→ Try it: Could you filter the records below down to the lines that include the word "Close"?

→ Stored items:

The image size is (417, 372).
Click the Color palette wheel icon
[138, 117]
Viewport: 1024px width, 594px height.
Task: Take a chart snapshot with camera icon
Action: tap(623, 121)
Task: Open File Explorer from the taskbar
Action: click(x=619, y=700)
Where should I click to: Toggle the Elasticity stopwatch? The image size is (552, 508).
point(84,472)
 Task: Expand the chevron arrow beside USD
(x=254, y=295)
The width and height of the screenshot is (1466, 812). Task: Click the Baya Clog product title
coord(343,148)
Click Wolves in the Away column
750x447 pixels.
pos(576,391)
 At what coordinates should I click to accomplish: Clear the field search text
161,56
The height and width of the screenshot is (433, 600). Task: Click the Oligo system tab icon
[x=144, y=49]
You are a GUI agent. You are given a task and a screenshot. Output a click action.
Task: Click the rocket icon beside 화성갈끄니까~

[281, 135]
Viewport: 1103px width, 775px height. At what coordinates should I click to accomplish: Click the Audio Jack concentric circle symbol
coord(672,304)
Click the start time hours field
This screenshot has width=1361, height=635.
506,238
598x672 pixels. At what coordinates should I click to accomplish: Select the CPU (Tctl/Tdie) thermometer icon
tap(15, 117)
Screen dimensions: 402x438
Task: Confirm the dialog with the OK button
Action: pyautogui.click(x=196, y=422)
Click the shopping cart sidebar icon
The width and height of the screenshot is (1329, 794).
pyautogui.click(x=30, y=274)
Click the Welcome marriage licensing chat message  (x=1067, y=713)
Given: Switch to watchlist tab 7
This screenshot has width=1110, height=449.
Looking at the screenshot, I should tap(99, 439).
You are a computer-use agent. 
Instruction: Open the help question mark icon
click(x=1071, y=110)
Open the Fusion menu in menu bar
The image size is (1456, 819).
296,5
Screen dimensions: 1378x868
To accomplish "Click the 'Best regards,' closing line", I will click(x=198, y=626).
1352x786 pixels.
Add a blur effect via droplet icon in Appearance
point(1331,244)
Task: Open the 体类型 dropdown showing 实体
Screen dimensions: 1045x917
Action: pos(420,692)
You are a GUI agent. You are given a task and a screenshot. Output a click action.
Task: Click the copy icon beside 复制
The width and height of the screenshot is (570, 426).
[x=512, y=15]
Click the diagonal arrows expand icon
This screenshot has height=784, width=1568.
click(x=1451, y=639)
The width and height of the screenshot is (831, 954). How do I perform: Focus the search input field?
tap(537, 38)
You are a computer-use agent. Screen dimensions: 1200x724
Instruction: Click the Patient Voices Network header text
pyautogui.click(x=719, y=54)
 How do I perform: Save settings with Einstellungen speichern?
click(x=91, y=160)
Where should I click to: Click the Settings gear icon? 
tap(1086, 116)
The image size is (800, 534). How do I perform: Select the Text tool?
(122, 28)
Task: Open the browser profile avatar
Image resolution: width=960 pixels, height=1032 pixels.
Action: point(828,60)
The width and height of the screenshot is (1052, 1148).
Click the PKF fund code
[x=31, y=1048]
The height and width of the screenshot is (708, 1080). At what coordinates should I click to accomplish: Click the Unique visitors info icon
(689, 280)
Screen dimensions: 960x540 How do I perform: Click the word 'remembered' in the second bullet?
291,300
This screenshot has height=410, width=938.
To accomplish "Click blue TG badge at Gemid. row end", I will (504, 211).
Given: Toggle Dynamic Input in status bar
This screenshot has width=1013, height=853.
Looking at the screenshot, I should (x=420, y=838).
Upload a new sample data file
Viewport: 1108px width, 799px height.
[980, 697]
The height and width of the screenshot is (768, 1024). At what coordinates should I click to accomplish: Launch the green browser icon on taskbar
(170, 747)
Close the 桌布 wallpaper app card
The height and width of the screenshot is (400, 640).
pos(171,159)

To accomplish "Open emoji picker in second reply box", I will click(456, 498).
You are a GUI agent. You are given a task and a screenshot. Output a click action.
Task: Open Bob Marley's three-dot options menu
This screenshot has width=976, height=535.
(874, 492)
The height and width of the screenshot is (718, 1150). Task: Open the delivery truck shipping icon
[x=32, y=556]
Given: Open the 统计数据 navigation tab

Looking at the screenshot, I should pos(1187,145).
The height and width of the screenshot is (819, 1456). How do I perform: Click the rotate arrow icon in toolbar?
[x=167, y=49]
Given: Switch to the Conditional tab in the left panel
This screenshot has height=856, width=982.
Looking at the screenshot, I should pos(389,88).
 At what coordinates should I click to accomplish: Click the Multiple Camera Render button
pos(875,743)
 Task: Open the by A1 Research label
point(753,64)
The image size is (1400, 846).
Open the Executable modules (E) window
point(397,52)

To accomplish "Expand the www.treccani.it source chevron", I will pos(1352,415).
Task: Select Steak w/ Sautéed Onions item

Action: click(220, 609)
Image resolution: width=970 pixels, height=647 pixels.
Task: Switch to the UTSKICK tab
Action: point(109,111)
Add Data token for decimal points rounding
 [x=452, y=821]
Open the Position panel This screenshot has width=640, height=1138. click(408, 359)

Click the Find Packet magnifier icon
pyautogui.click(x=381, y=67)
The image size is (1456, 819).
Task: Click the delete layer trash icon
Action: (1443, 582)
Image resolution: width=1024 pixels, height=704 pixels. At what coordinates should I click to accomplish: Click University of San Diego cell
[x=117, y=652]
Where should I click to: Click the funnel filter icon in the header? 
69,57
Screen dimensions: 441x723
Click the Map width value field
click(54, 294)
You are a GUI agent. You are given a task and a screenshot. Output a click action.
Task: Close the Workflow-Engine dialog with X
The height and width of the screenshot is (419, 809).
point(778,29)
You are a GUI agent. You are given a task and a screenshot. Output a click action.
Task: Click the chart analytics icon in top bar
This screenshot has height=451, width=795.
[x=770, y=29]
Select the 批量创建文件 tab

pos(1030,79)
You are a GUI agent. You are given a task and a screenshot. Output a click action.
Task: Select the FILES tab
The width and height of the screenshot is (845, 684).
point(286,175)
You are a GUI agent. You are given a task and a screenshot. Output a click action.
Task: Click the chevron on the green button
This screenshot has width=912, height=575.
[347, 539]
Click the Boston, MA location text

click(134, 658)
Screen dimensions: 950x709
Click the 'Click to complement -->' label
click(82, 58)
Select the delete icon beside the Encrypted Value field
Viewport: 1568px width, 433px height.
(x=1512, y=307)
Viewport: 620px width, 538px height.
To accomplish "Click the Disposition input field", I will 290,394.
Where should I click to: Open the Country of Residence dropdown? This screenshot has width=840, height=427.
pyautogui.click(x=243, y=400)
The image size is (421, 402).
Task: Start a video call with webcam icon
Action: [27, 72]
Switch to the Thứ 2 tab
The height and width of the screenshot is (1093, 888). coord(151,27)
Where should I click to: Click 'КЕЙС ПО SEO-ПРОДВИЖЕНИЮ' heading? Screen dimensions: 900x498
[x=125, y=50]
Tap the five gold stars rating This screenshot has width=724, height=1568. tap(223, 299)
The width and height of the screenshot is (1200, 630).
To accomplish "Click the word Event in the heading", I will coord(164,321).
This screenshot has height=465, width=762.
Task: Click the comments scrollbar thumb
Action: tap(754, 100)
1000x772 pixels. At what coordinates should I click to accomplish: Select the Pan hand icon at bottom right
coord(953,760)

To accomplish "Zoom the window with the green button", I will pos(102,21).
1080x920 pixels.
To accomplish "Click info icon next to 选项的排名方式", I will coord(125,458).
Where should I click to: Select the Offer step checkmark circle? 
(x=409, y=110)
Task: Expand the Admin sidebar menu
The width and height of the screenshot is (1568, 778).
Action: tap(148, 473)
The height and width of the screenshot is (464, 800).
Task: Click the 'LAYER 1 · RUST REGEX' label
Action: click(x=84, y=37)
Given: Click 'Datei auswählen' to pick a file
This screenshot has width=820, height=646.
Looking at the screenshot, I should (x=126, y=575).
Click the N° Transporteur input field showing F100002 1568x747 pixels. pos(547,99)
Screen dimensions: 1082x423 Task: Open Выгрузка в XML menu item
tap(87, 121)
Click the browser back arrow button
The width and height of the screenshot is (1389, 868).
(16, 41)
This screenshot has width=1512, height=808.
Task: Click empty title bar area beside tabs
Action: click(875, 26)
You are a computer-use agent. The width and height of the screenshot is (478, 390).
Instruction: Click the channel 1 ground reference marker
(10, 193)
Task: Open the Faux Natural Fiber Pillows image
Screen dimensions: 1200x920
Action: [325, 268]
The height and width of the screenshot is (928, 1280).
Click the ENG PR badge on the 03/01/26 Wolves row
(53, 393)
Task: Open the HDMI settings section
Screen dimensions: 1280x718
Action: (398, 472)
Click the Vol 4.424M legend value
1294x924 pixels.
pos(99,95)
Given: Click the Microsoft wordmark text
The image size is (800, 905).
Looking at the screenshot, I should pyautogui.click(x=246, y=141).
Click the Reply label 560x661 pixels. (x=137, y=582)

→ Solution to this problem:
Close the 桌布 wallpaper app card
Task: Close the Workflow-Engine dialog with X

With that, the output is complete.